Bahkan polisi di Polsek Pulogadung, Jakarta Timur, malah menasihati korban dengan teknis-teknis perbankan.
Siapa sangka korban tabrak lari lalu lintas segera ditolong dan ditangani polisi yang sedang melintas tempat kejadian perkara.
Polisi lalu lintas Patroli Jalan Raya Polda Sulawesi Selatan malah membiarkan korban terkapar di jalanan Bulukumba.
Siapa kira polisi selalu menjaga keamanan fasilitas milik pemerintan. Di Madiun, Jawa Timur, polisi yang bertugas sebagai bhabinkamtibmas malah merusak fasilitas lapak usaha mikro kecil menengah (UMKM) di Tawangrejo, Kartoharjo.
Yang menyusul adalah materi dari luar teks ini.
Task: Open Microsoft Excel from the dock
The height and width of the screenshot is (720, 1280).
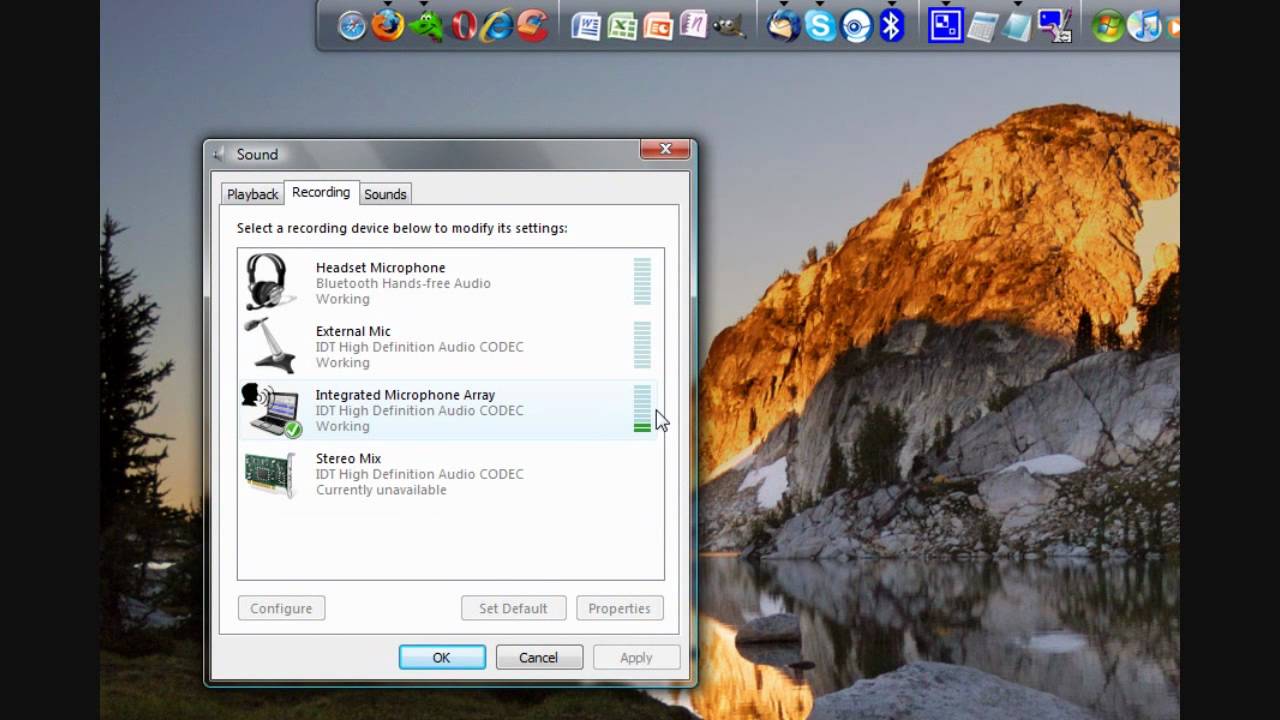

Siapa nyana polisi yang menerima pengaduan korban perkosaan segera melindungi dan menangkap pelakunya.
Justru polisi di Polsek Tambusai Utara, Rokan Hulu, Riau malah memarahi korban dan memaksanya berdamai dengan pelaku rudapaksa.
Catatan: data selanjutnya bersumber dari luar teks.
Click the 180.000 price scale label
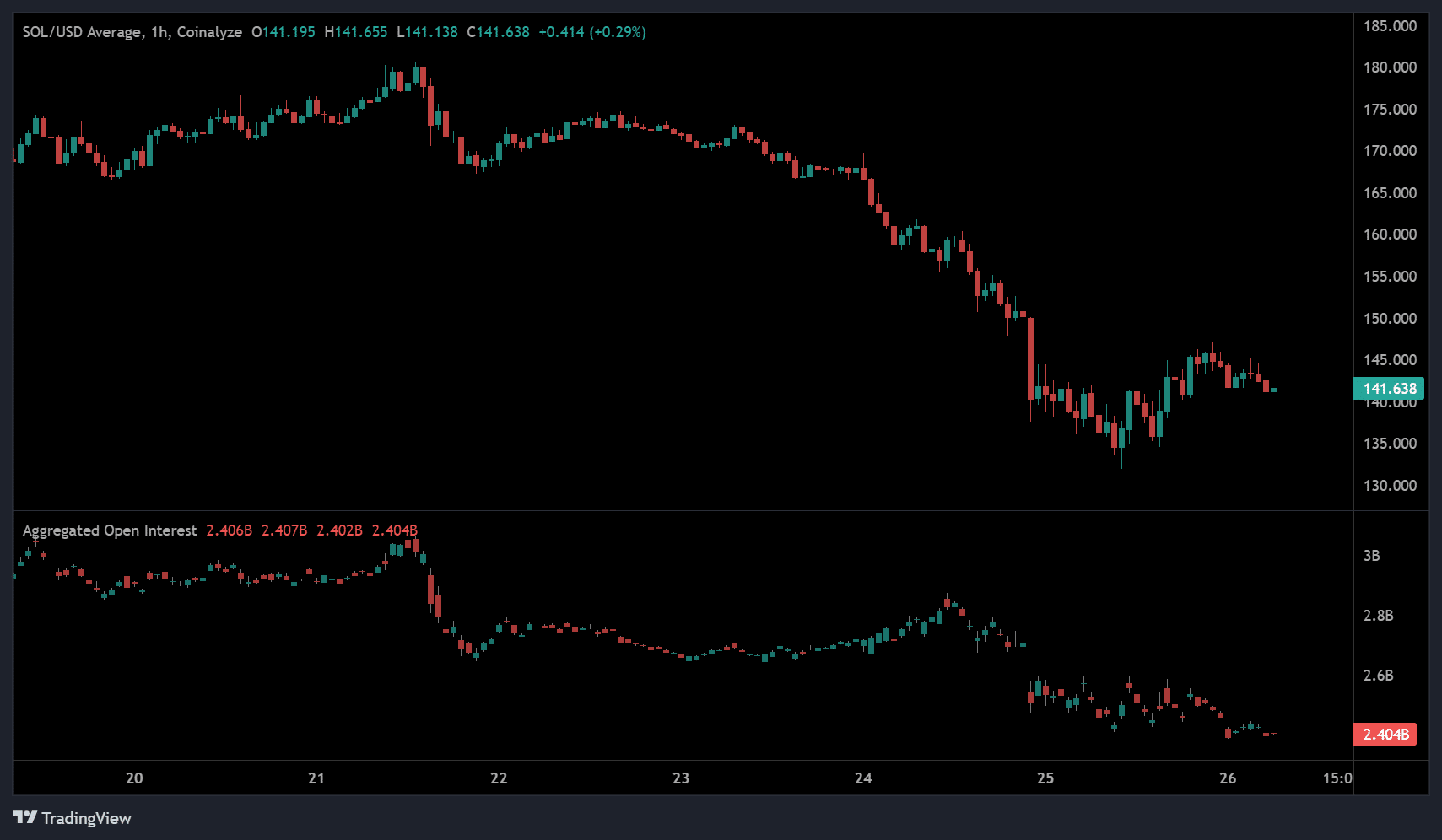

Memang dalam beberapa bulan terakhir ini, citra korps Bhayangkara benar-benar terpuruk.
Betapa tidak, semua kejelekan ada pada polisi. Mulai dari polisi yang “malak” minta uang, bahkan buah durian dan sekarung bawang putih, polisi yang nembak orang karena mendapat pengaduan yang sumir, polisi yang tidak berpihak kepada korban perkosaan beramai-ramai hingga polisi yang tega menyuruh pacarnya yang berstatus mahasiswi untuk melakukan aborsi hingga berakhir dengan kematian.
Padahal tidak kurang orang nomor satu di kepolisian, Jenderal Pol Listyo Sigit Prabowo sudah mengultimatum “keras” kepada jajarannya untuk tidak melakukan perbuatan tercela.
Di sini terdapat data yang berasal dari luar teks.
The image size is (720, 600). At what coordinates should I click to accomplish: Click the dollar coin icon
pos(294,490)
Bahkan Kepala Kepolisian (Kapolri) Listyo Sigit mengancam tidak saja akan memotong ekor ikan yang busuk, tetapi juga kepalanya.
Kebijakan tegas Kapolri Listyo Sigit tidak saja berlaku untuk polisi berpangkat rendah, tetapi juga menyasar ke polisi berpangkat tinggi. Tidak ada pandang bulu pokoknya.
Ancaman ini juga menyiratkan Kapolri akan menindak atasannya juga jika ada perilaku bawahannya yang melanggar hukum dan membuat citra polisi menjadi tercoreng.
Komandan atau atasan polisi yang bertindak tidak terpuji juga harus mendapat “hukuman” karena terkesan membiarkan, bahkan tidak “correct” dengan kejadian yang berulang dan memalukan nama Polri.
Berbagai langkah tegas seperti pencopotan jabatan, demosi hingga pemberhentian dengan tidak hormat terhadap personel Polri telah dilakukan.
Namun cara-cara ini ternyata tidak membuat efek jera bagi personel lain.
Kasus tewasnya mahasiswi Prodi Pendidikan Bahasa Inggris Fakultas Ilmu Budaya Universitas Brawijaya, Malang, NWR karena bunuh diri menjadi pembuka dari perilaku “amoral” Brigadir RB personel di Polres Pasuruan, Jawa Timur.
Kasus ini menjadi viral karena NW ditemukan dalam kondisi tewas mengenaskan di samping pusara makam ayahnya yang berlokasi di Desa Japan, Mojokerto, Jawa Timur.
Dari olah tempat kejadian perkara, NW tewas karena sebelumnya menenggak racun. Bunuh diri NW didasari karena paksaan Brigadir RB yang memintanya melakukan aborsi.
Tidak tanggung-tanggung, NW sudah pernah melakukan pengguguran kandungan sebanyak dua kali atas permintaan Brigadir RB.
Polda Jawa Timur menemukan bukti, aborsi dilakukan pada bulan Maret 2020 dan Agustus 2021.